LISTADO DE DATOS:

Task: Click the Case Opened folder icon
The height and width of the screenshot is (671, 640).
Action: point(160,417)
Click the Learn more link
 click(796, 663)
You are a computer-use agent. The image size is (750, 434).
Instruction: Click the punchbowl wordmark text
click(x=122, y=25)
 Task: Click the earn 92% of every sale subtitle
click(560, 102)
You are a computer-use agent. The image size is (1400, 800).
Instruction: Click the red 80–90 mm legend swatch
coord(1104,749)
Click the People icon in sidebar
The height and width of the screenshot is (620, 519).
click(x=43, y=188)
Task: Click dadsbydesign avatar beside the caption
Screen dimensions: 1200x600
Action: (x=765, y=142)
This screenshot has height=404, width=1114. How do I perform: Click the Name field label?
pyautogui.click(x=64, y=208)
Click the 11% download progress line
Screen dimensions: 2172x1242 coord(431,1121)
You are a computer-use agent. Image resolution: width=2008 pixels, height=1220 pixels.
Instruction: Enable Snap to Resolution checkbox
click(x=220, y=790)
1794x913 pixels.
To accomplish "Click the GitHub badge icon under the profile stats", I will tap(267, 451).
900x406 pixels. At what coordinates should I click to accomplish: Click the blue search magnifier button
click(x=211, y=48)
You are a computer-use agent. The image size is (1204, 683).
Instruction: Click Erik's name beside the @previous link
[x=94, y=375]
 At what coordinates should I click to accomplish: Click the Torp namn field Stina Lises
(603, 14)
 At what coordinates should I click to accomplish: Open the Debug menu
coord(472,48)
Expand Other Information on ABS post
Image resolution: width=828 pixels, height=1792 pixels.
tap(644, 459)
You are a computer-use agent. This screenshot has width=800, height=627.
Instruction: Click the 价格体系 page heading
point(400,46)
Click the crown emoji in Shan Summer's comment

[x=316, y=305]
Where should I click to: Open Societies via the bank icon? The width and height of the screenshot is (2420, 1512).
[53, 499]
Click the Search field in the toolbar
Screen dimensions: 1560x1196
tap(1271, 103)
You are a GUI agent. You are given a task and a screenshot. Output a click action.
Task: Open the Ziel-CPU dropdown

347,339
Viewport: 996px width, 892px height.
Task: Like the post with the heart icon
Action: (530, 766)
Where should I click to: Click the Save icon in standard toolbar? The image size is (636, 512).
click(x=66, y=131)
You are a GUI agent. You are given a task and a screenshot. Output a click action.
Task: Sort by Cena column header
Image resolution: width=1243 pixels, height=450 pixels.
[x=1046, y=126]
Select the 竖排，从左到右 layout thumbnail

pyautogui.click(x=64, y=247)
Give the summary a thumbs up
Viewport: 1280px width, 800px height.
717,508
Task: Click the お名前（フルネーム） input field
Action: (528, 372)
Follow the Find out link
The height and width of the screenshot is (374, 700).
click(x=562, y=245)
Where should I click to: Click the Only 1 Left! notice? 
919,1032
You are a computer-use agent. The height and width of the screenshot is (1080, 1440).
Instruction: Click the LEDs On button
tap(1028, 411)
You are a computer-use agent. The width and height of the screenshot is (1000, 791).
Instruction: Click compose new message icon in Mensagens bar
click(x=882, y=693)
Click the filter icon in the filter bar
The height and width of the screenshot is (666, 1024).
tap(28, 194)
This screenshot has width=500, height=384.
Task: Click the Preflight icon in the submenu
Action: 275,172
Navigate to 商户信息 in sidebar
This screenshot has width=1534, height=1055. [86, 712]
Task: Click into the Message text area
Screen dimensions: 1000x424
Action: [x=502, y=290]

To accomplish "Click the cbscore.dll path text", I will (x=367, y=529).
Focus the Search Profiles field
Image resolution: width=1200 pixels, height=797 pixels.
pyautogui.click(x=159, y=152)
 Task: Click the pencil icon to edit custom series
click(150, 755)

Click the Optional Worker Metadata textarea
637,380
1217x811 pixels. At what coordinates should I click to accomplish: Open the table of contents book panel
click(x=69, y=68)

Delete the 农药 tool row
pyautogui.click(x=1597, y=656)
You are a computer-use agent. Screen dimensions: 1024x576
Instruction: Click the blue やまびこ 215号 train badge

EJERCICIO: Edita el tramo que va desde la línea que contiene "1794x913 pixels." hasta la que contiene "[x=1046, y=126]" y sustituye "Debug" por "Help". El resto de esas entradas debe quedar intacto.

SOLUCIÓN DEL EJERCICIO:
1794x913 pixels.
To accomplish "Click the GitHub badge icon under the profile stats", I will tap(267, 451).
900x406 pixels. At what coordinates should I click to accomplish: Click the blue search magnifier button
click(x=211, y=48)
You are a computer-use agent. The image size is (1204, 683).
Instruction: Click Erik's name beside the @previous link
[x=94, y=375]
 At what coordinates should I click to accomplish: Click the Torp namn field Stina Lises
(603, 14)
 At what coordinates should I click to accomplish: Open the Help menu
coord(472,48)
Expand Other Information on ABS post
Image resolution: width=828 pixels, height=1792 pixels.
tap(644, 459)
You are a computer-use agent. This screenshot has width=800, height=627.
Instruction: Click the 价格体系 page heading
point(400,46)
Click the crown emoji in Shan Summer's comment

[x=316, y=305]
Where should I click to: Open Societies via the bank icon? The width and height of the screenshot is (2420, 1512).
[53, 499]
Click the Search field in the toolbar
Screen dimensions: 1560x1196
tap(1271, 103)
You are a GUI agent. You are given a task and a screenshot. Output a click action.
Task: Open the Ziel-CPU dropdown

347,339
Viewport: 996px width, 892px height.
Task: Like the post with the heart icon
Action: (530, 766)
Where should I click to: Click the Save icon in standard toolbar? The image size is (636, 512).
click(x=66, y=131)
You are a GUI agent. You are given a task and a screenshot. Output a click action.
Task: Sort by Cena column header
Image resolution: width=1243 pixels, height=450 pixels.
[x=1046, y=126]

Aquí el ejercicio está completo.